Mindfulness-based Stress Reduction (MBSR) was first presented 36 years ago by Jon Kabat-Zinn in the Pain Clinic of the University of Massachusetts Medical Center. Since then, tens of thousands of patients have benefited from mindfulness training by taking classes that adhere to, and classes that are similar to, the MBSR program.
Today, variants of the program have sprung up at leading medical centers worldwide. This has led many to wonder how mindfulness should be best taught as a medical intervention, and by whom?
Zinn has been adamant that only a program that exactly follows the one outlined in his book Full Catastrophe Living can truly be called MBSR. As a teacher training with Zinn and Saki Santorelli, director of the Center for Mindfulness, it was expressed that a move is being made to certify MBSR teachers and that only teachers who train in the Oasis Institute of the Center for Mindfulness will be able to earn this certification.
Several teachers at the retreat spoke of adjustments they have made to the eight-week program that Zinn developed, and others spoke of very different methods of teaching mindfulness-based therapies. Zinn’s reply was: “That’s fine, just don’t call it MBSR.”
On the one hand, it seems as if the Center for Mindfulness is tightening its grip on its franchise and erecting barriers to entry for new entrants with new ideas concerning mindfulness instruction. This is classic economic stasis. As any enterprise grows and becomes successful it can seek to bar or hassle new competitors by lobbying for certification, regulation and control. The Center for Mindfulness, as it seeks to firmly establish what is and is not MBSR, can tweak its 36-year-old program, but no one else can and expect the respect of the Center.

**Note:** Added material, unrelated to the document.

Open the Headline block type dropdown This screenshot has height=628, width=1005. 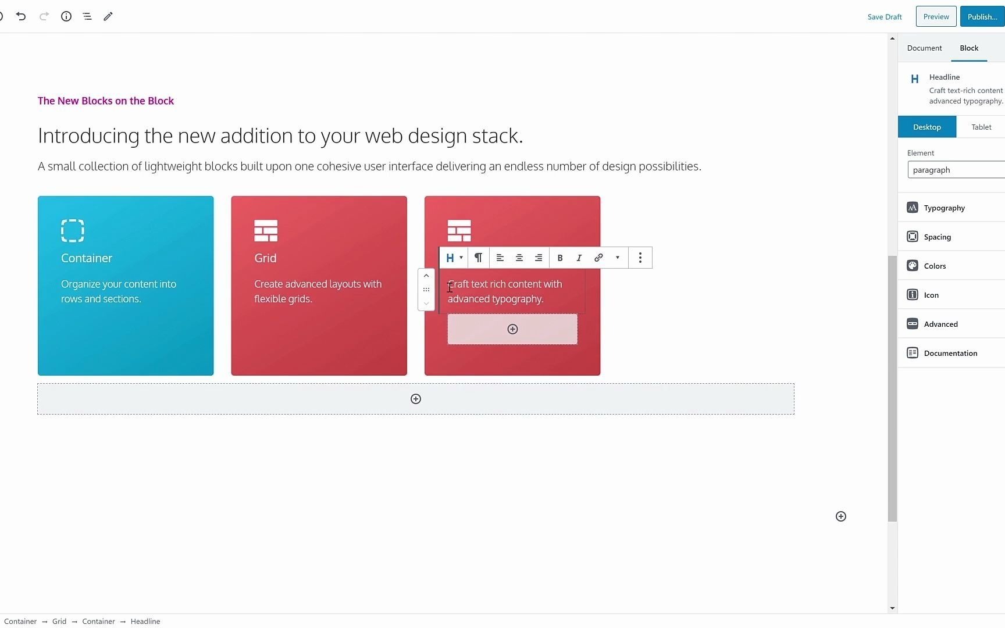[x=454, y=258]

On the other hand, the MBSR program and its results have been heavily researched and peer-reviewed. It would be clinically invalid for any program that deviates significantly from the MBSR program to claim the same, or even the same potential, results attributed to MBSR without being subject to the same rigors of research. And yet this is happening. A lot.
Also, there exists the potential that insurance companies may begin to cover mindfulness-based therapies such as MBSR. They are effective and inexpensive when compared to other therapies for stress-related illness. However, if an insurance company is going to write a teacher a check, it is going to want to know that that person is qualified. Licensing and certification are common devices used to establish expertise and qualifications.
Many types of meditation, from TM to Metta, have their own body of research. Some produce results similar to those found through MBSR, others do not. So it makes sense that the proponents of MBSR want to develop and monitor the program that bears the title. But having a small group resistant to change in charge can stifle development of the pedagogy and practice of MBSR.
A successful move toward certification seems certain. One can only wonder what a more open, dynamic certification board, and a more creative and less tradition-bound education system than the one currently proposed, could yield.